Well, 2013 you sneaked up on me. All of my Christmas decorations are finally put away, and Valentine decorations have gone up, too. Yet, I'm still trying to fathom how it's been 10 years that I have graduated college. For reals? And more importantly how is it that in four short months, Elena will be a one year old and soon after that we will be welcoming her baby brother in 5 months! Oh.my.goodness. Time is ticking fast, and I'm already gathering ideas for Elena's 1st year birthday and cupcake's Lego-themed nursery before it's too late.

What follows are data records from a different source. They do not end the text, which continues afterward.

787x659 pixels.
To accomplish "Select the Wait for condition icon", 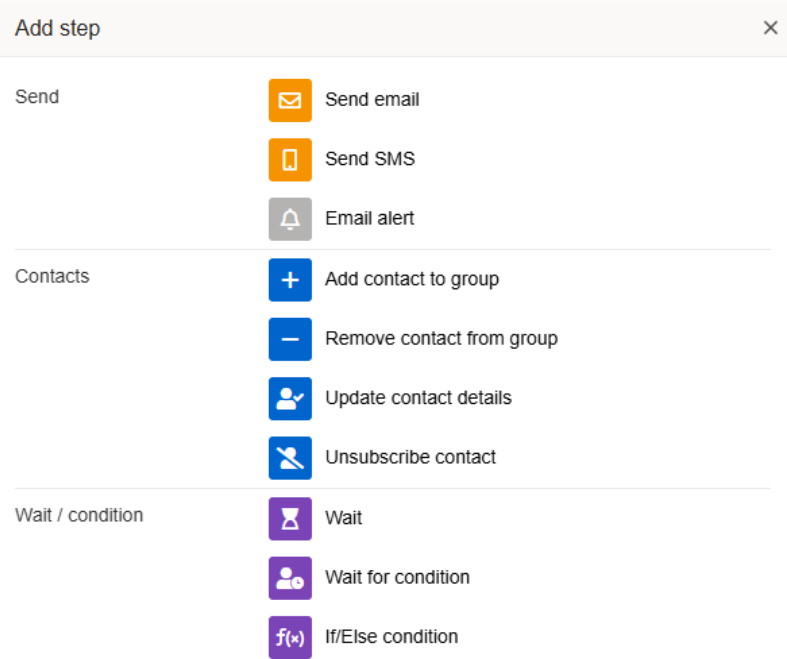I will pos(290,578).
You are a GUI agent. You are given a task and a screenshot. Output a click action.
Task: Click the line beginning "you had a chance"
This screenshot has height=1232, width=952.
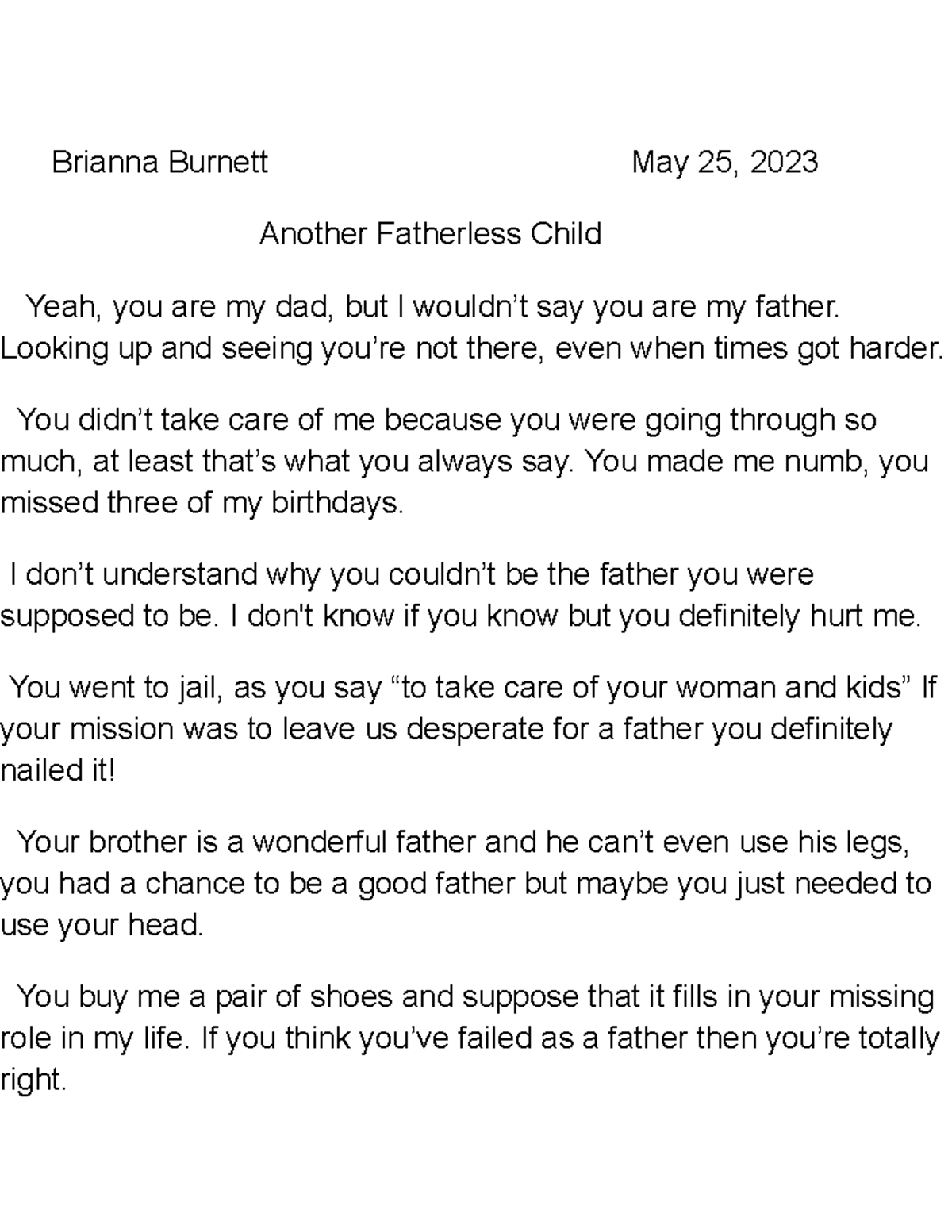(465, 884)
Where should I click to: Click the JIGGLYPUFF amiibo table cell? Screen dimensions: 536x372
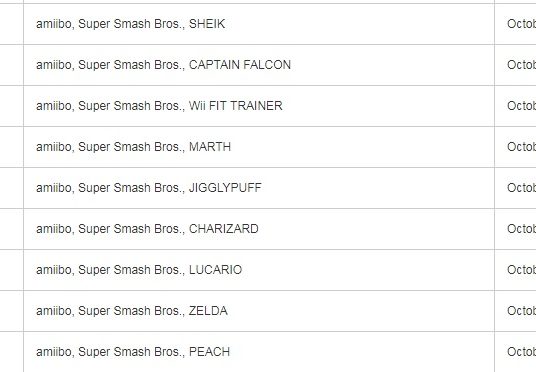pyautogui.click(x=259, y=188)
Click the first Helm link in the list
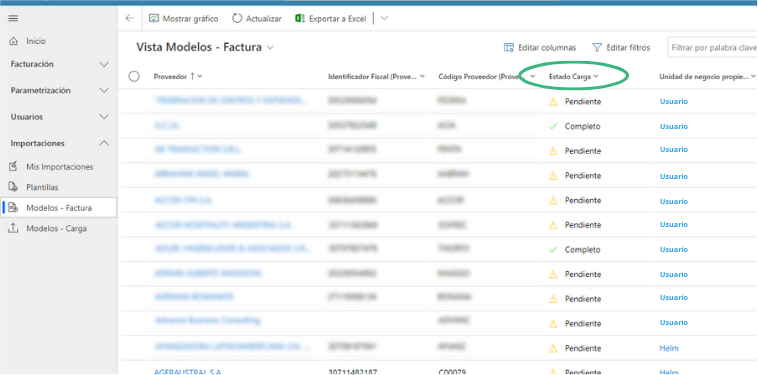 [x=669, y=348]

I'm not jumping on a resolution bandwagon due to my pregnancy self because I might be bound to bake a batch of brownies for myself or visit my favorite waffle sandwich shop for fried chicken and waffles. But I do partake in healthy eating and moderate exercise because I'm setting the path for Elena. We want to be healthy to watch Elena and cupcake grow up, get married and see our future grandchildren and great-grandchildren someday. Having a child sometimes gives you perspective on what's important in life.
Thankfully, my second trimester of my pregnancy has been awesome so far. I have been cooking more meals lately, prepping lots of baby food for Elena and chasing her all around the house. We squeeze in some outdoor walks when it's not too cold and she watches mommy do yoga in the living room. This scrumptious meal easily came together because Eric and I used to frequent PF Chang's during our college years for many of our dinner dates or nights that we never made dinner. I modified the original recipe by baking the chicken instead of frying it thus making it a slightly healthier version. I served this over a bed of basmati rice and a side of steamed broccoli.
Delicious way to enjoy sweet and spicy chicken at home!
Adapted from Epicurious
ZipList Add Recipe
1 teaspoon sesame oil
3 to 4 cloves garlic, minced
3 tablespoons green onions, chopped
1 cup pineapple juice
2 tablespoons sweet-chili sauce
2 tablespoons white distilled vinegar
4 teaspoons granulated sugar
1 teaspoon soy sauce
2 tablespoons water
1/2 teaspoon cornstarch
2 chicken breasts, chopped into 1-inch pieces
1/3 cup cornstarch
Preheat oven to 350 degrees. Spray a large jelly roll pan or large 9x13 baking dish with cooking spray. Set aside.
Warm the sesame oil in medium saucepan over medium-high heat. Saute the garlic and green onions for about 15 seconds, or until fragrant not allowing them to burn. Add the pineapple juice, sweet chili sauce, vinegar, sugar and soy sauce.
In a small bowl, mix the cornstarch and water together. Add it to the saucepan and bring the mixture to a boil. Simmer sauce on medium heat for about 4 to 5 minutes or until thick and syrupy.
In a medium bowl, toss the chopped chicken with the cornstarch and mix until well-dusted. Place on prepared baking dish. Bake for 17 to 20 minutes, until chicken is no longer pink.
In a large wok or large skillet over medium heat, combine the baked chicken and sauce until well-coated. Garnish with additional green onions and sesame seeds if desired.
Yield: 4 servings
Review: Love take-out fake-out nights at home. Makes me feel like we're dining out without spending too much money!